民主主義を機能させる、自立した「ひとり」でありたい

そんなに似てます?

夕方ウオーキングをしていると、前方から歩いていらした80歳前後と思われるお洒落で上品なご婦人に「〇〇さん?」と親の姓で呼びかけられた。「はい」と立ち止ると、「××です、洋服屋の・・・」とおっしゃるが心当たりがない。不審げな私の顔を見てその方は「お父さんが生きていらした頃お世話になりました。お母さんもよくブラウスなど作りに来てくださいました」とのこと。

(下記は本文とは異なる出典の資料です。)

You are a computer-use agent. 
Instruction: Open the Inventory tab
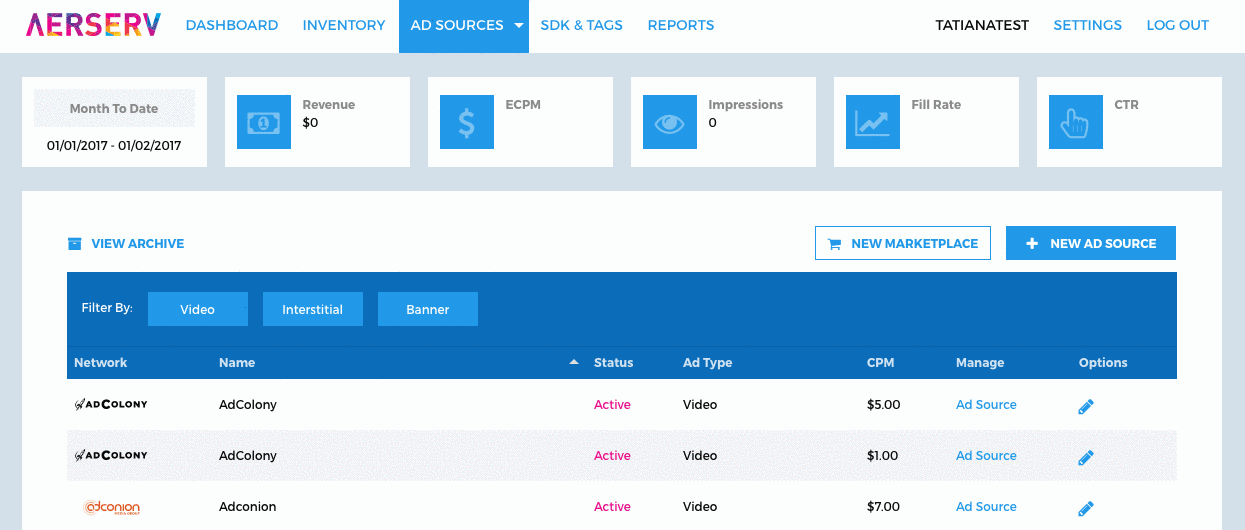343,25
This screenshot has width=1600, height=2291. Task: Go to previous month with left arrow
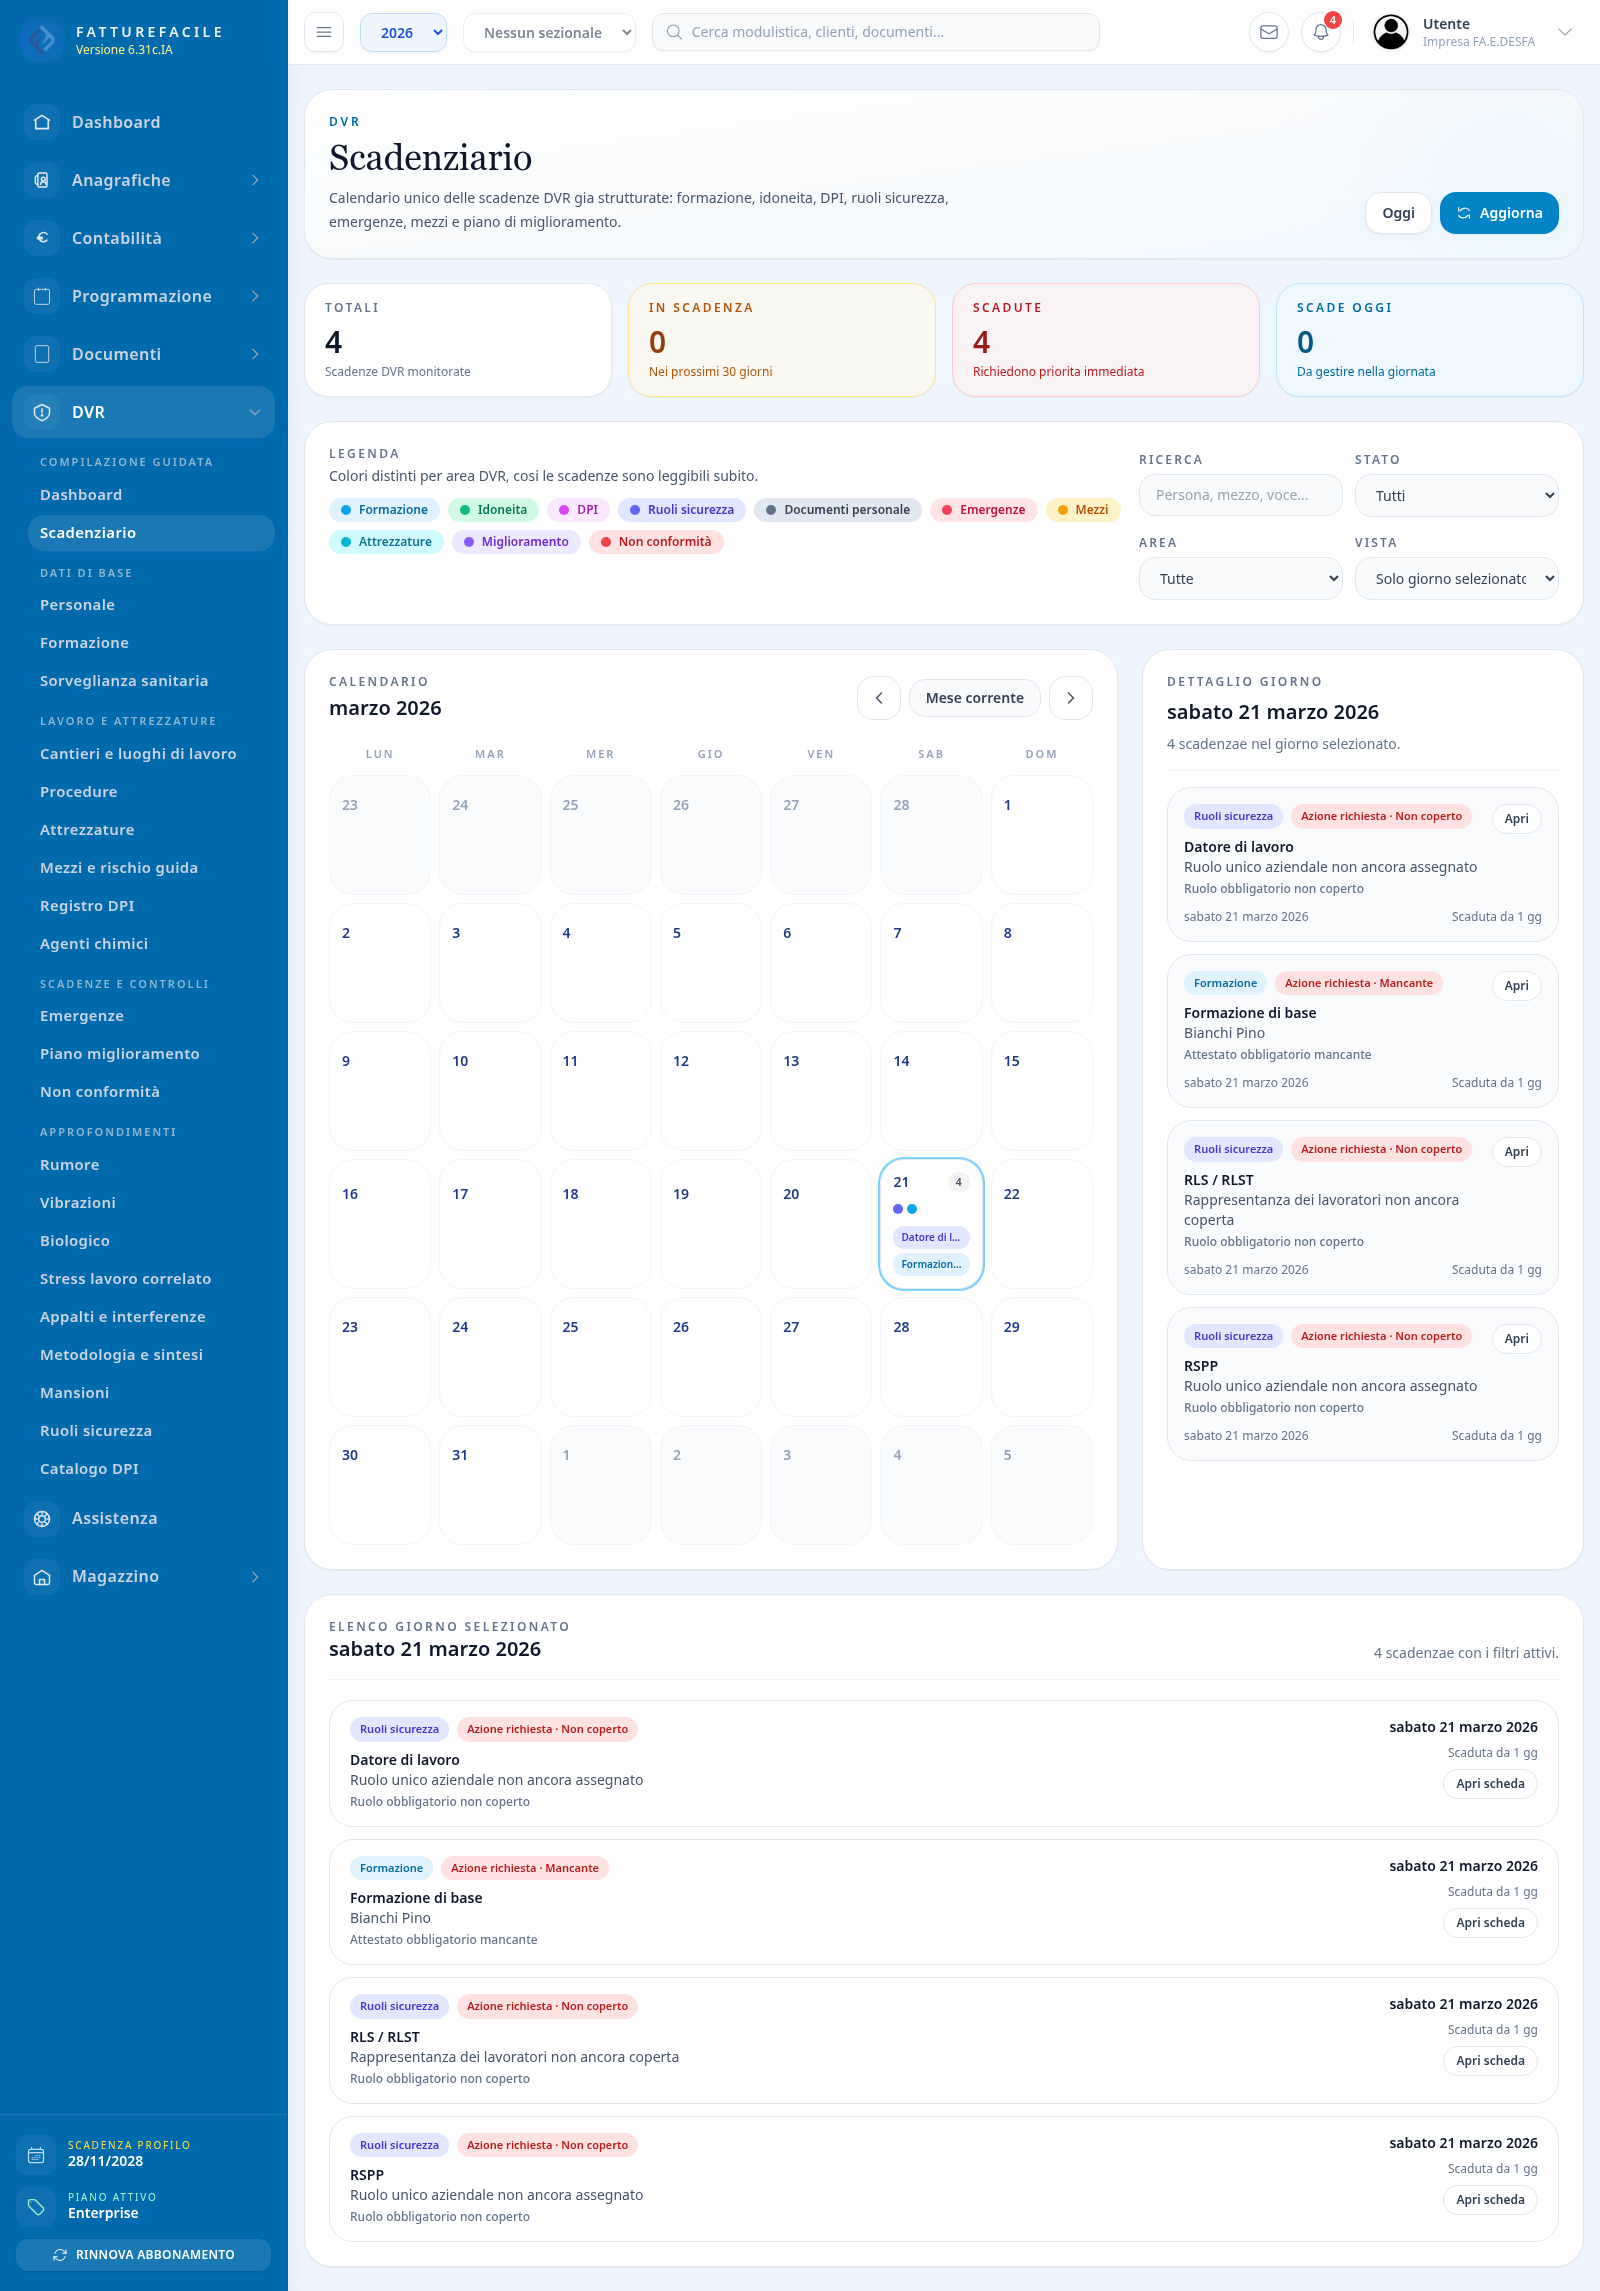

「どうしてお分かりになったんですか?」とお聞きすると、「そっくりだから」と言われた。え、え、え〜〜???恐るべし遺伝子!たとえこのあたりに〇〇の娘が住んでいるという情報があったとしても、一度も会ったこともないのに、通りがかりの見知らぬ人にこの人がそうに違いないと確信して声をかけられるほど似ているのだろうか。

そういえば何十年も昔まだ私が神奈川に住んでいた頃、私のところを訪ねるために最寄り駅に降り立った姉が「〇〇さんのお姉さまでしょ」と私のご近所さんの方に声をかけられてびっくりしたということもあった。日頃私が小田急のひと駅隣のところに姉が住んでいることは話していたが、それにしても乗降客の多いなか、迷わず話しかけられるほど似ているなんてと、訪ねてきた姉と話したものだ。小さな頃から私は丸顔で父親似、姉はうりざね顔で母親似と言われたし、きつめの顔立ちの私と対照的に姉は優しい顔立ちと、個性も結構違っていたのだ。

通りすがりに声をかけてくださったご婦人とはしばらく立ち話をし、「お母さまによろしく」と言われて別れた。母の記憶がまだしっかりしていれば、この方の話をすれば懐かしがったのかもしれないが、いまとなっては話したところで暖簾に腕押しだろう。